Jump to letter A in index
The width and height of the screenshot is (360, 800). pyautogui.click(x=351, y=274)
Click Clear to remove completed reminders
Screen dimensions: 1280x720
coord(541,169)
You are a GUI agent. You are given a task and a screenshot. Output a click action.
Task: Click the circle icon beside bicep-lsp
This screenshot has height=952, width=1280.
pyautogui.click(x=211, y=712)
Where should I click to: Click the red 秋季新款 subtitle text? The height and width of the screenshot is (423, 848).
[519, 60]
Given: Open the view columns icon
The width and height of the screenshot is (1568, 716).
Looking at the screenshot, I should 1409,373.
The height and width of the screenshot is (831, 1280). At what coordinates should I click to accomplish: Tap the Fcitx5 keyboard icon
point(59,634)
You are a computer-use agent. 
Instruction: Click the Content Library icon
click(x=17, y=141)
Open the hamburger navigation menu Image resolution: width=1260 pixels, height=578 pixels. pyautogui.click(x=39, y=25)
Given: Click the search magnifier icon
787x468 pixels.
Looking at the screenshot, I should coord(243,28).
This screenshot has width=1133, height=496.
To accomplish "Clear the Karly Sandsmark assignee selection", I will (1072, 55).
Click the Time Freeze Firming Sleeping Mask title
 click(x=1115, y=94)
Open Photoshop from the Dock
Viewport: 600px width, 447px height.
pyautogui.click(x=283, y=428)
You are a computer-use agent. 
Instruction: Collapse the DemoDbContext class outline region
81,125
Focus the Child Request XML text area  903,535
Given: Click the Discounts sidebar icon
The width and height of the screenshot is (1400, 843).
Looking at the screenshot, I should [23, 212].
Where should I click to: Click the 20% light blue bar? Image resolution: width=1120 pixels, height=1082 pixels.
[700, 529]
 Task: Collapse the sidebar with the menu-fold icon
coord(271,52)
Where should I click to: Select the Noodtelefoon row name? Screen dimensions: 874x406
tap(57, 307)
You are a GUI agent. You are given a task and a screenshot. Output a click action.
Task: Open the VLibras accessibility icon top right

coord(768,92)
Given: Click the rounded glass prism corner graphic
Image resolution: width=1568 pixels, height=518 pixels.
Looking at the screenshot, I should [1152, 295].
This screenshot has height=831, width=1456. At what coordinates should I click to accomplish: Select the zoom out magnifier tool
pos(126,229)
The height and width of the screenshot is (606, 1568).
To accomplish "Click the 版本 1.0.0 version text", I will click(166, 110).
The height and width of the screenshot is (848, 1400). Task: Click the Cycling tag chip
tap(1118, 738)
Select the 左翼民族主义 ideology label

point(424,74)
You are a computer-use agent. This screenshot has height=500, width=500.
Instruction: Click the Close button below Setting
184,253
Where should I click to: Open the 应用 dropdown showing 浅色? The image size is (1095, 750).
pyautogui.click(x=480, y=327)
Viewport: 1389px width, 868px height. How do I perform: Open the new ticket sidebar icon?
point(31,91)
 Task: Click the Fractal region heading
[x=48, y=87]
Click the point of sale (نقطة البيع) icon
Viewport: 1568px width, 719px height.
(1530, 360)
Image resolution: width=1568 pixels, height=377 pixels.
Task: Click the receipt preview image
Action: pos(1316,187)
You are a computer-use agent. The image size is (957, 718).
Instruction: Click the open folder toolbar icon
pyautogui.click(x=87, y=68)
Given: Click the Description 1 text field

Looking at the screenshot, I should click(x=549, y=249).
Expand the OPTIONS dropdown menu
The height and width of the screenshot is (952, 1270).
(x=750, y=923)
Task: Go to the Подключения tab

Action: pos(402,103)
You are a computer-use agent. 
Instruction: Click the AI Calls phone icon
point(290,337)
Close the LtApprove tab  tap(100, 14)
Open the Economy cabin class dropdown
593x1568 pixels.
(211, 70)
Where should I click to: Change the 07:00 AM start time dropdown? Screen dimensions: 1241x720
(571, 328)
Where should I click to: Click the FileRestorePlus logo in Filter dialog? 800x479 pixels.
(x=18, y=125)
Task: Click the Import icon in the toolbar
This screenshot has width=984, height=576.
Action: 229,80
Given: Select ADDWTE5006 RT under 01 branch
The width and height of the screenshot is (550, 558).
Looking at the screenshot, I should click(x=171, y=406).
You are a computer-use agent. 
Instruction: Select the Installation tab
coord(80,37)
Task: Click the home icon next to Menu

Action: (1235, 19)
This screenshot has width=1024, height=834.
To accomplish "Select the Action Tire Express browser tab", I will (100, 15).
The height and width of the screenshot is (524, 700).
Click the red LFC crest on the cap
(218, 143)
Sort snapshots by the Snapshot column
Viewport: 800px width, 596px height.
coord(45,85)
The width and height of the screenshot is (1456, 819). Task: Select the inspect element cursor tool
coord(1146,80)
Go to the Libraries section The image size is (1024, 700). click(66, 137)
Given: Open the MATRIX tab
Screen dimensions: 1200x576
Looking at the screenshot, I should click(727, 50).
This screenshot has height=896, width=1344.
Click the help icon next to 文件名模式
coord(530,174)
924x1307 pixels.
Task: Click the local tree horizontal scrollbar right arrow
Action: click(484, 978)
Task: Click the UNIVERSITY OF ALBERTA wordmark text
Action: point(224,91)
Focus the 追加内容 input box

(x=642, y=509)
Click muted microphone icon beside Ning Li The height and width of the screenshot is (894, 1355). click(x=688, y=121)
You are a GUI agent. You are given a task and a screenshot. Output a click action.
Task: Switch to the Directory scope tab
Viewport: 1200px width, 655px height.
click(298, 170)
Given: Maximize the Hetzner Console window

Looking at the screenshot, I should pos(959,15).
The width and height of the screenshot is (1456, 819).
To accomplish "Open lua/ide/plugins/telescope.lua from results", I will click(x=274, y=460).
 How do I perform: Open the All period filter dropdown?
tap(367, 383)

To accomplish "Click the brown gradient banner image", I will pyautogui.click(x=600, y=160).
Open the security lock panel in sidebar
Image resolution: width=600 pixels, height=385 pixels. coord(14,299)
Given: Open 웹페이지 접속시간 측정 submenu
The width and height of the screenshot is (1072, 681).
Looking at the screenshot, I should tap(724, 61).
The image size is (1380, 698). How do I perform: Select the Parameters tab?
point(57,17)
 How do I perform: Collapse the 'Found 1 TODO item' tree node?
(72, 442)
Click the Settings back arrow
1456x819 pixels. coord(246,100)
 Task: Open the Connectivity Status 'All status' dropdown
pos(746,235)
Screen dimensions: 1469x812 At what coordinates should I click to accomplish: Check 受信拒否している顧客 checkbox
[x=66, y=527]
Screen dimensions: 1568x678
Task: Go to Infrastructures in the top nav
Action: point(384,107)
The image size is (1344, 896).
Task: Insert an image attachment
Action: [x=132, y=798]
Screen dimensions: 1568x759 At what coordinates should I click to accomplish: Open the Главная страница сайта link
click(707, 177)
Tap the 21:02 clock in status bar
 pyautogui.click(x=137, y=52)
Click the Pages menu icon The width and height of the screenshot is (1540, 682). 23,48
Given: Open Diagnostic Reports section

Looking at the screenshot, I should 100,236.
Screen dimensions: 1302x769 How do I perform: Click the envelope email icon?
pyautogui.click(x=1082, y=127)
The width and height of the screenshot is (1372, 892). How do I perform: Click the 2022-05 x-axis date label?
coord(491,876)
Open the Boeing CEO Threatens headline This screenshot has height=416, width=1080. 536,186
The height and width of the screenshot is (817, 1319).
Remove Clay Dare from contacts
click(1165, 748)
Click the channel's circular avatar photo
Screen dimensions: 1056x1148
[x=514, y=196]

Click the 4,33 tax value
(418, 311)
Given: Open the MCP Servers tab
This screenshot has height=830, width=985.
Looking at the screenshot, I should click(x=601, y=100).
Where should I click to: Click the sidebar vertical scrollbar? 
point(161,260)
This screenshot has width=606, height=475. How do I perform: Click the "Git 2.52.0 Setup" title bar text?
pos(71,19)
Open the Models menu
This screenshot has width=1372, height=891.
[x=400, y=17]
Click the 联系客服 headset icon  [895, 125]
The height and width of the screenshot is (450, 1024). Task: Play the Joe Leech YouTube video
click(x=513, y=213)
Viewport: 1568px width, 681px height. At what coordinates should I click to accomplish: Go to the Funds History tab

**Aim**. Rewrite the lines from the one containing "This screenshot has width=1133, height=496." through the one containing "Looking at the screenshot, I should [23, 212].", changing "Discounts" to "Promotions" and leaving everything else as it is.

**Problem solution**.
This screenshot has width=1133, height=496.
To accomplish "Clear the Karly Sandsmark assignee selection", I will (1072, 55).
Click the Time Freeze Firming Sleeping Mask title
 click(x=1115, y=94)
Open Photoshop from the Dock
Viewport: 600px width, 447px height.
pyautogui.click(x=283, y=428)
You are a computer-use agent. 
Instruction: Collapse the DemoDbContext class outline region
81,125
Focus the Child Request XML text area  903,535
Given: Click the Promotions sidebar icon
The width and height of the screenshot is (1400, 843).
Looking at the screenshot, I should [23, 212].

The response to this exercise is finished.